In a highly anticipated decision, the United States Court of Appeals for the Second Circuit affirmed the District Court’s decision in Kirschner v. JP Morgan Chase Bank that the syndicated loan at issue in the case was not a security and therefore not subject to state and federal securities laws. The August 24 ruling is being viewed as a victory by the loan market; any decision to the contrary would have subjected borrowers and lenders to a more complex and stringent regulatory framework, disrupting decades of market practice. 

Background

The Kirschner case arose from a $1.775 billion loan made in 2014 by several lending banks to a private lab testing company, Millennium Laboratories LLC. After Millennium filed for bankruptcy in November 2015, bankruptcy trustee, Marc Kirschner, sued the banks that arranged the loans asserting, among other things, violations of state securities laws.

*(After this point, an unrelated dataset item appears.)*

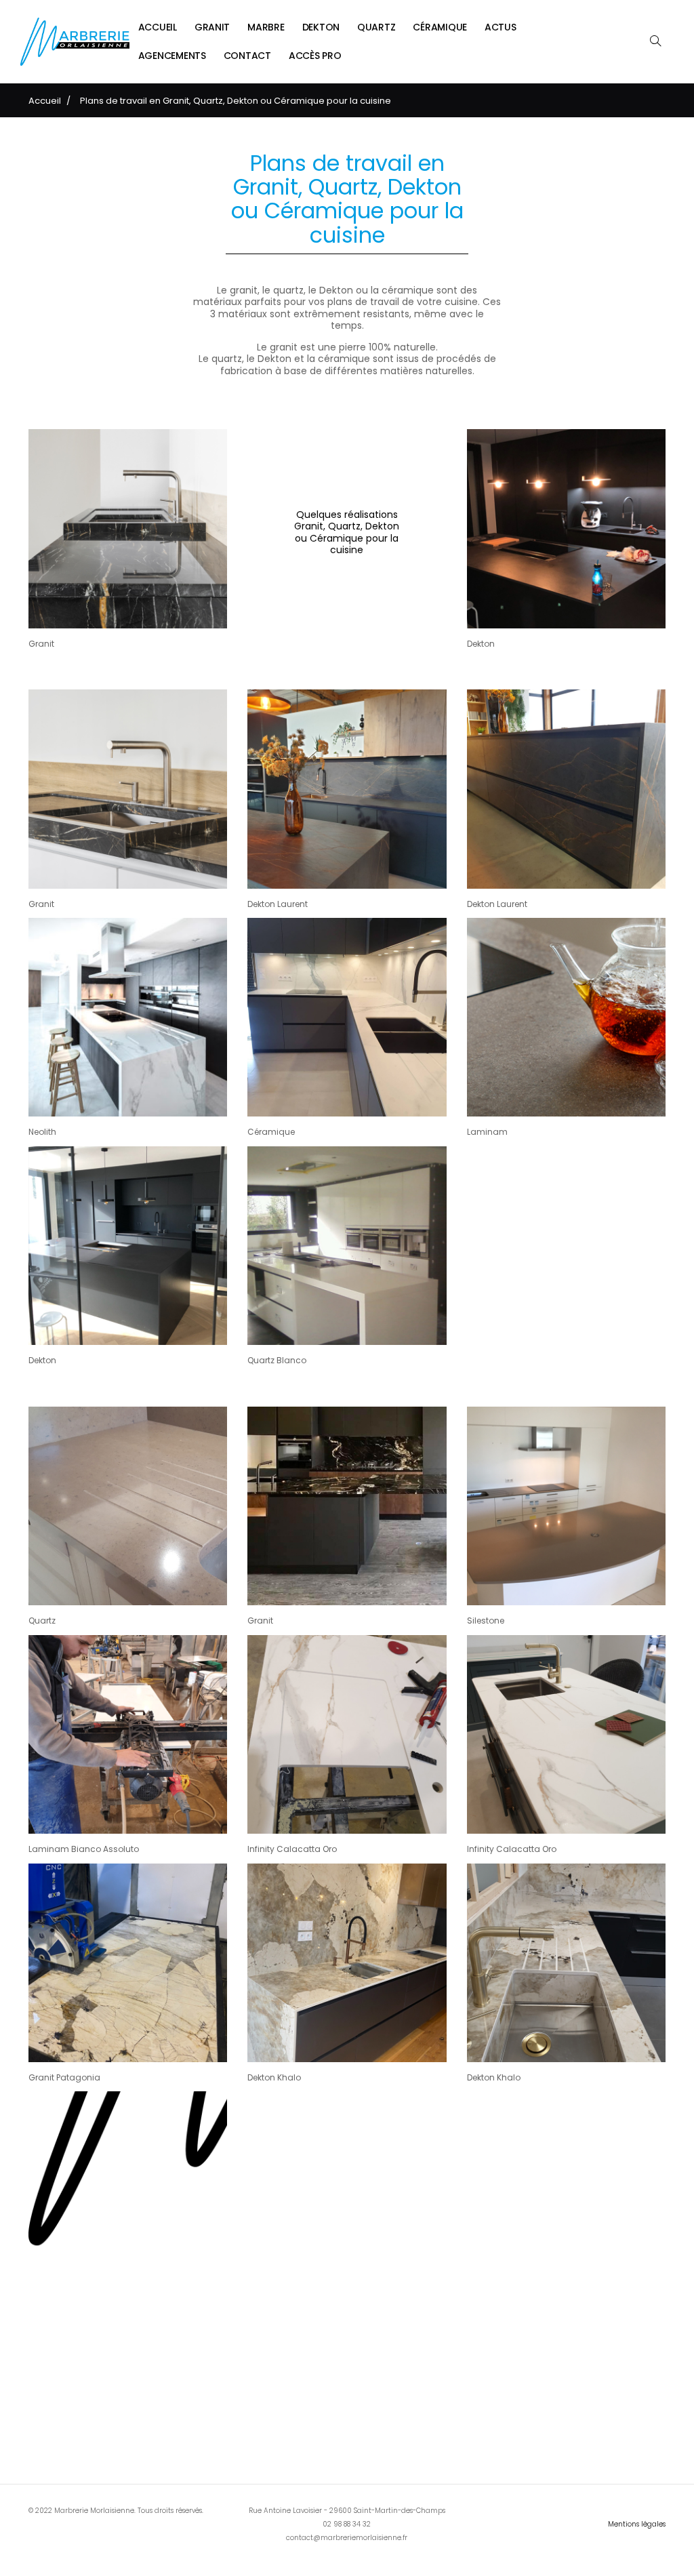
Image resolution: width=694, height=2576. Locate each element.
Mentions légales (637, 2524)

In May 2020, the United States District Court for the Southern District of New York granted the defendants’ motion to dismiss the trustee’s claims finding that the loans did not qualify as securities. In reaching this decision, the District Court applied the four-factor “family resemblance test” previously adopted by the Supreme Court in 1990 in Reves v. Ernst & Young.

The Appeal 

The trustee filed an appeal seeking to overturn the District Court’s ruling. After oral arguments in March 2023, the Loan Syndications and Trading Association (LSTA), together with the Bank Policy Institute, filed an amicus brief in support of the position that syndicated term loans are not securities. The Second Circuit subsequently invited the Securities Exchange Commission to share its views on the issue. The SEC declined.

In its decision, the Second Circuit agreed with the District Court and, applying the Reves test, determined that the loans are distinguishable from other instructions that qualify as securities.

Implications

The Second Circuit’s ruling comes as a relief to a loan market that faced increased compliance costs, new constraints on borrowers and lenders, and burdensome disclosure requirements had the decision gone the other way. Notwithstanding this “win,” it is important to note that the Reves test is fact-specific and it is possible that the question of whether loans are securities is raised again under different circumstances. For now, though, loan market participants can comfortably rely on the existing framework without fear of imminent disruption.

The case is Kirschner v. JPMorgan Chase Bank, 21-2726, Second US Circuit Court of Appeals (Manhattan).